My Grandmother was a woman that prayed every night after her bible reading, but I had never heard praying like was coming from the voice of this woman. She fell prostrate on the floor and with a loud pleading voice for her son who was a sergeant on a Vietnam battlefield. I will never forget the urgency of her prayer as she began to speak to the Lord, "I ask you Lord to spare my son. I'm not asking you to send him home to me whole at this point, but he is a first fruit of my womb and I ask you to just spare his life. I praise you Lord for the day that you gave him to me and I now put him in your hands and I trust you that my heart will be spared of losing my son to the enemy. I come before you humble and weeping without strength and ask you to go before me in this battle for my son's life."
I froze as I listened to the most heartfelt prayer of my young life, and suddenly this Mother began speaking in a language I had never heard. I slipped out the front door to leave this prayer of just a few moments but the impact of it has never left me. It affected me and influenced me and became recessed in my mind until I began my prayer life and became a prayer intercessor. She taught me more about the power of intercessory prayer than any preacher ever has.
I was sitting a barber shop in Dahlonega 5 years ago with my son and I heard the barber call out a customer's name sitting waiting, "Well how are you, Joe Patterson?" Joe Patterson, my mind raced and I realized it was the son that this woman was praying for that day so long ago. I got up and went and sat down beside him.
"You are Debbie Patterson's (my little friend's) brother aren't you.?'' "Yes," he said curious as to who I was.
I have a story I would like to tell you about your Mother when I was six years old. When I finished telling him he began to weep. I told him to take care of his Mother because she had given him life twice.
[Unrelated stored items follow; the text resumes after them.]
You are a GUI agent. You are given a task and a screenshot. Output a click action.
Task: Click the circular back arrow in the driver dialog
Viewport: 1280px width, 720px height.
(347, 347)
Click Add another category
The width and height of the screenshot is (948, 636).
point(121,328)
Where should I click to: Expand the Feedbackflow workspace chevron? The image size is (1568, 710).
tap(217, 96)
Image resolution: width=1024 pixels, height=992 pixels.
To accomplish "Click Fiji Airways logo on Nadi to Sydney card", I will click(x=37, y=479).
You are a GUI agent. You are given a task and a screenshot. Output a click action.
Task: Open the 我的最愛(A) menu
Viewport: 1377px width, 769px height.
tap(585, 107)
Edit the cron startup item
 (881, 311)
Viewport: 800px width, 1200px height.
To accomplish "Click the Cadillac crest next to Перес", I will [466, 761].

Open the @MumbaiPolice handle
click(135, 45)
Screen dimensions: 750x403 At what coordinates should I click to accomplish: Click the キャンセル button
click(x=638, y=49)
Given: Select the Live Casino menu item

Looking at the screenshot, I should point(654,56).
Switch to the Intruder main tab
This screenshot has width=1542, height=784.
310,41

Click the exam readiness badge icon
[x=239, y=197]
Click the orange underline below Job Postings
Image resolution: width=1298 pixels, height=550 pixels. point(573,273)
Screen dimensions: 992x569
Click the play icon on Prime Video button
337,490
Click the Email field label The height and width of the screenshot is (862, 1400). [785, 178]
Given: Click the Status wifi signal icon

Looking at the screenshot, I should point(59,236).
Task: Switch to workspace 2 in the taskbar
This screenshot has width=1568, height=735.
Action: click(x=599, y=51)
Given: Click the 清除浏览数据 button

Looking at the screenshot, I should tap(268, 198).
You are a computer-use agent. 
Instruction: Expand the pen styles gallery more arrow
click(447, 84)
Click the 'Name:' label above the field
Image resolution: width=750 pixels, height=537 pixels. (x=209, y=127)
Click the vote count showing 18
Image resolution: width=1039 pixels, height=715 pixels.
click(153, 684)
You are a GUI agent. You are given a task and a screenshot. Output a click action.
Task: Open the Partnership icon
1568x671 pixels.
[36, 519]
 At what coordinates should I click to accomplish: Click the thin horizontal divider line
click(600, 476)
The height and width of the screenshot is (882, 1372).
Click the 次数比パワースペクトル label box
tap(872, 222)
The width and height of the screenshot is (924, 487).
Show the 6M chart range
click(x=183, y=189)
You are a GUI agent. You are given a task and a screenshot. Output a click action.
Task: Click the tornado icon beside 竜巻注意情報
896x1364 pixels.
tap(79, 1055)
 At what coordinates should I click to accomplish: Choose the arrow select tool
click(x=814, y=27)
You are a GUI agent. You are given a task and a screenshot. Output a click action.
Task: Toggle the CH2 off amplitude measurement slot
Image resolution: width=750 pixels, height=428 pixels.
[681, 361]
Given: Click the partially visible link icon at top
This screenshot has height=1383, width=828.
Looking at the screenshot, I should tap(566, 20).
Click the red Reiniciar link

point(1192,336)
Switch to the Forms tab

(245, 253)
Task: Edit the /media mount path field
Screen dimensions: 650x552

He said, she still was a praying woman and was 75 years old, and he took her to lunch twice a week, and had bought her a house after coming home from Vietnam. He not only came back alive, but he came back whole. He became an antique broker and was a wealthy man. I was not surprised to hear that because I remember his little sister showing me his collectibles when I was little.
We played with his jar of silver dollars. He had grown up poor in North Georgia and he remembered how he used to go to the boy scouts at the Salvation Army with tattered tennis shoes with his uniform. He had contributed a significant amount of money to poor children in education benefits and several church buses for small churches. In high school I recall his sister was one of the most well dressed in the school. She became a model and work for an ad agency in Atlanta. I never knew it was him that had made her life better.
Praying Mothers do make a difference in their children's lives. If you have a praying Mother you have been blessed beyond measure for they stand in the gap for blessings that you may not have deserved but because of their covenant with the one on the throne you are blessed too.